> _AIM A_
List the distinct usernames of everyone who posted in the forum thread about Little Jamie prices.

> _DOCUMENT TEXT_
--- START ---

# Is $9.95 a good price for "Little Jamie" in SoCal?



## joe rusz (Jan 3, 2008)

I'm not ready for planting trees just yet, but Armstrong's, a nursery chain in So Cal has Little Jamie evergreens for $9.95. Is that good, or should I look elsewhere, when it's time. I'm sure they'll be some for sale at the Big Train Show, but this is so easy, since the nursery is just a few miles away.


----------



## toddalin (Jan 4, 2008)

That's not bad. They're $13-$15 at M&M in Orange


----------



## joe rusz (Jan 3, 2008)

How big, Todd? The one's at Armstrong are about a foot tall.


----------



## pete (Jan 2, 2008)

What are little jamies do you have any pic of one. Here in ohio we have never heard of them/DesktopModules/NTForums/themes/mls/emoticons/hehe.gif


----------



## toddalin (Jan 4, 2008)

Posted By joe rusz on 04/18/2008 10:45 PM
How big, Todd? The one's at Armstrong are about a foot tall.




Maybe 8", less than 1' for sure.


----------



## joe rusz (Jan 3, 2008)

Pete, Little Jamie is a type of pine tree, that's popular among many garden railroaders. Although I have no personal experience with its growing habits, it appears to retain its conical shape and doesn't grow too tall, if you keep it trimmed. I'm sure if you Google the name, you may come up with a description and maybe a picture. I don't know if they tolerate real weather (hey, we live in California!). Somewhere in my photo archives, I have a photo I took at the Big Train Show a few years ago, and I'll put it up if I can find it. Or, if you get Garden Railways, over the last few years they have done roundups of trees and shrubs and I know Little Jamie is listed. Oh, and don't ask me the Latin name. I flunked every year and had to go to summer school./DesktopModules/NTForums/themes/mls/emoticons/tongue.gif


----------



## joe rusz (Jan 3, 2008)

Pete, if this works, here is a mature Little Jamie, which I've just learned is a cypress. Hope the link works. Otherwise, Google. And yes, they do appear to grow in other parts of the country. 

http://www.bonsaiboy.com/catalog/product330.html


----------



## pete (Jan 2, 2008)

*RE: Is $9.95 a good price for "Little Jamie" in SoCal?*

Thanks for the reply guys i did the google thing i found a picture of them and it looks like they will grow here in ohio ok. Now we just need to find them at a reasonable price.


----------

--- END ---

> _STORED RECORDS_
--- START ---

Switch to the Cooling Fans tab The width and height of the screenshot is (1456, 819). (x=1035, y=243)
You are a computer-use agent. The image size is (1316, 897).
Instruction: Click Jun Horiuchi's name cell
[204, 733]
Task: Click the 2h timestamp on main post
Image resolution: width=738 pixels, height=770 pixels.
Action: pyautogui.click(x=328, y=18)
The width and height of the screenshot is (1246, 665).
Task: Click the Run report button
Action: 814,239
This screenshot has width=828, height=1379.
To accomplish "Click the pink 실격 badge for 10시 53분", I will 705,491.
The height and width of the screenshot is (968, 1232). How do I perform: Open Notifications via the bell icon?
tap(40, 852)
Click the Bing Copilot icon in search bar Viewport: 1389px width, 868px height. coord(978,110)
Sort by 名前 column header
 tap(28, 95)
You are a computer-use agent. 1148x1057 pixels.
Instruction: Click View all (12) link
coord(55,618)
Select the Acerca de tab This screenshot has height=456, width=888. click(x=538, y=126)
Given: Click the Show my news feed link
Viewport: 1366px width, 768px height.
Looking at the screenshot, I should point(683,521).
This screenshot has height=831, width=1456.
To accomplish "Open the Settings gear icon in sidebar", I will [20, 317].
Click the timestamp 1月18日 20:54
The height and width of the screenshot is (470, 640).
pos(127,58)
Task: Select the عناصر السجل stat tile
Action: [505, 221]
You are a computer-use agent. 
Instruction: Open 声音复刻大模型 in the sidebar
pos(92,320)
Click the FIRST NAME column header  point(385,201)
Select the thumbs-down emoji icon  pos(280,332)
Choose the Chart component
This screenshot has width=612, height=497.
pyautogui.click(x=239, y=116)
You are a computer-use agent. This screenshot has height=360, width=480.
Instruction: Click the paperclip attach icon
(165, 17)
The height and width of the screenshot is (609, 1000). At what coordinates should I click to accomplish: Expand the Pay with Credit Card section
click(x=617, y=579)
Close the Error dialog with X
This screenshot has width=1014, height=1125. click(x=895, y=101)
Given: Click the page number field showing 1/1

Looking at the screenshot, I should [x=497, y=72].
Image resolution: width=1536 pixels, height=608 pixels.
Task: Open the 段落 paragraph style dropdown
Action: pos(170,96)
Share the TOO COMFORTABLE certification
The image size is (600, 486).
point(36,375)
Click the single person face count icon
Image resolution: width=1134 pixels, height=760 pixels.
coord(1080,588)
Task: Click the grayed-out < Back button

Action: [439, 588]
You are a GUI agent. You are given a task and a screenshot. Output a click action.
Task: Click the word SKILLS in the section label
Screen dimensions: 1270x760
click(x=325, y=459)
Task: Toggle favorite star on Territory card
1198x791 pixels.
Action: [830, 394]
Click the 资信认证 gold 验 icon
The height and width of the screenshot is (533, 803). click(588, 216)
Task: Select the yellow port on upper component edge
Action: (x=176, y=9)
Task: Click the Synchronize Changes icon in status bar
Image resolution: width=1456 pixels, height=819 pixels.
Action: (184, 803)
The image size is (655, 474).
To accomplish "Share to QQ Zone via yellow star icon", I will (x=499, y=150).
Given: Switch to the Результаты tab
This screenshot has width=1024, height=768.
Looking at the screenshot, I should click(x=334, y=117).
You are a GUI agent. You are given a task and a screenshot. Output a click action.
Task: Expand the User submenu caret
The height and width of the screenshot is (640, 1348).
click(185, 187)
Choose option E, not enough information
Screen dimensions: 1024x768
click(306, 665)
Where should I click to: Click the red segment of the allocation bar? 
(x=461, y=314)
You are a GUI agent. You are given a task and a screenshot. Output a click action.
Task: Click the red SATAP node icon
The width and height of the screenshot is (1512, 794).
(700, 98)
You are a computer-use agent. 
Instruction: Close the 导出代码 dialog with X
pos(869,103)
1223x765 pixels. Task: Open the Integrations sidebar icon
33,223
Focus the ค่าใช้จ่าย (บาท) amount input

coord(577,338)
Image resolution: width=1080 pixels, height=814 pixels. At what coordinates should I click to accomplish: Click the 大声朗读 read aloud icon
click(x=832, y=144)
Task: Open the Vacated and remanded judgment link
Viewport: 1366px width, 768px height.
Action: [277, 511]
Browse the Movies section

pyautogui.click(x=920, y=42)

--- END ---

> _AIM B_
In the records, starting at the line that contains "You are a computer-use agent. 1148x1057" and ending at the line that contains "click(x=617, y=579)", change every "Instruction:" to "Command:" and return only those lines, leaving everything else as it is.

> _FULL RESPONSE A_
joe rusz
toddalin
pete

> _FULL RESPONSE B_
You are a computer-use agent. 1148x1057 pixels.
Command: Click View all (12) link
coord(55,618)
Select the Acerca de tab This screenshot has height=456, width=888. click(x=538, y=126)
Given: Click the Show my news feed link
Viewport: 1366px width, 768px height.
Looking at the screenshot, I should point(683,521).
This screenshot has height=831, width=1456.
To accomplish "Open the Settings gear icon in sidebar", I will [20, 317].
Click the timestamp 1月18日 20:54
The height and width of the screenshot is (470, 640).
pos(127,58)
Task: Select the عناصر السجل stat tile
Action: [505, 221]
You are a computer-use agent. 
Command: Open 声音复刻大模型 in the sidebar
pos(92,320)
Click the FIRST NAME column header  point(385,201)
Select the thumbs-down emoji icon  pos(280,332)
Choose the Chart component
This screenshot has width=612, height=497.
pyautogui.click(x=239, y=116)
You are a computer-use agent. This screenshot has height=360, width=480.
Command: Click the paperclip attach icon
(165, 17)
The height and width of the screenshot is (609, 1000). At what coordinates should I click to accomplish: Expand the Pay with Credit Card section
click(x=617, y=579)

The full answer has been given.